Supplied information START

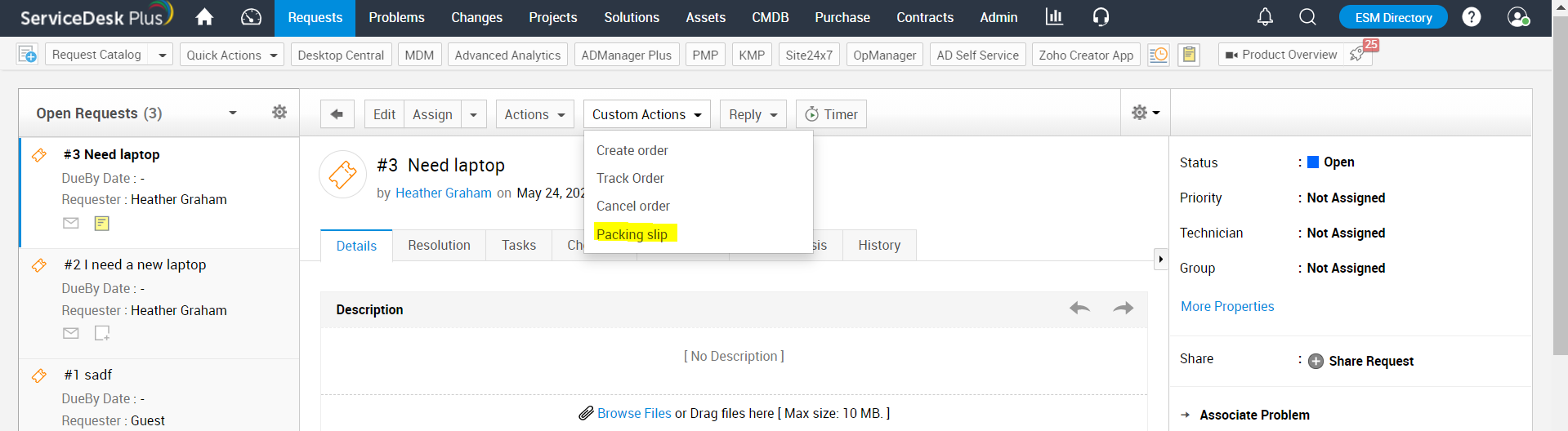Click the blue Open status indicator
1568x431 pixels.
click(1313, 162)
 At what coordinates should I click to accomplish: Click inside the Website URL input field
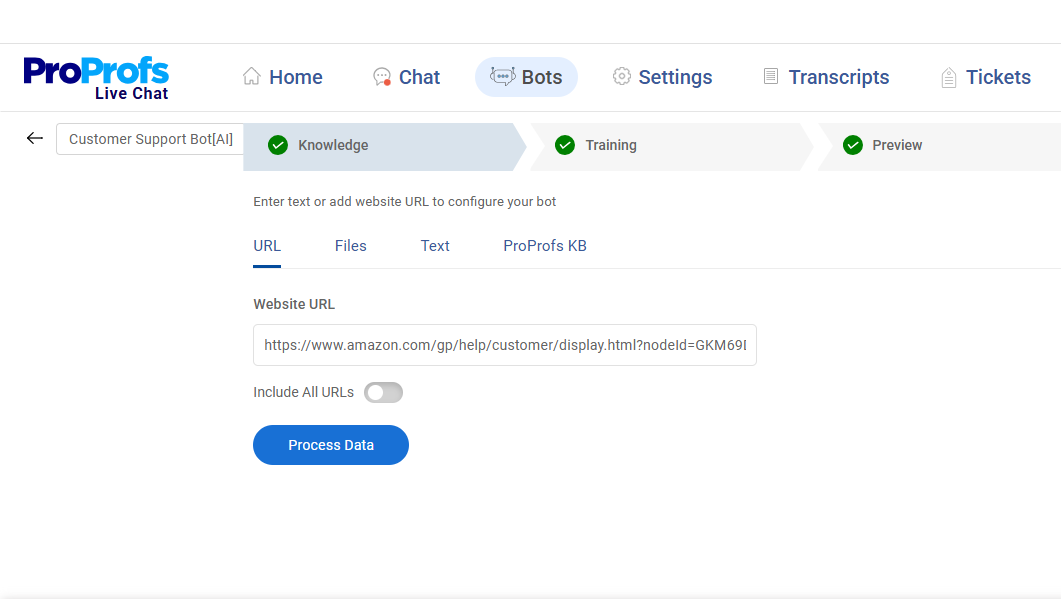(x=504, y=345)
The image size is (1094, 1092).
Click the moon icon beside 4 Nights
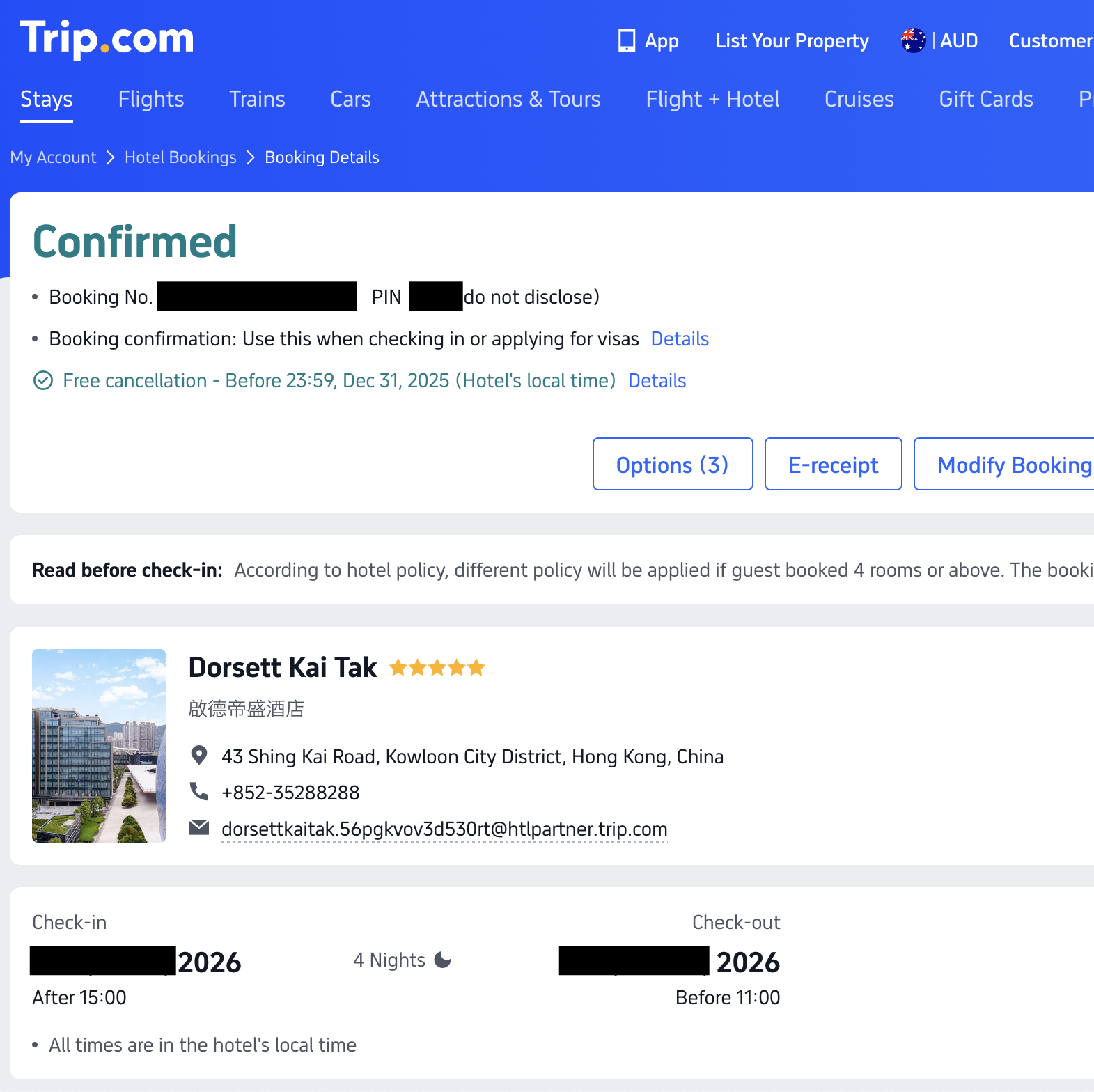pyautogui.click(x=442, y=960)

Supplied information END

#### Instructions for the task
After locating the line that contains "At what coordinates", output it and all later lines through the end of the material exactly, leaving out pictures.

#### Exercise solution
 At what coordinates should I click to accomplish: Click inside the Website URL input field
(x=504, y=345)
The image size is (1094, 1092).
Click the moon icon beside 4 Nights
pyautogui.click(x=442, y=960)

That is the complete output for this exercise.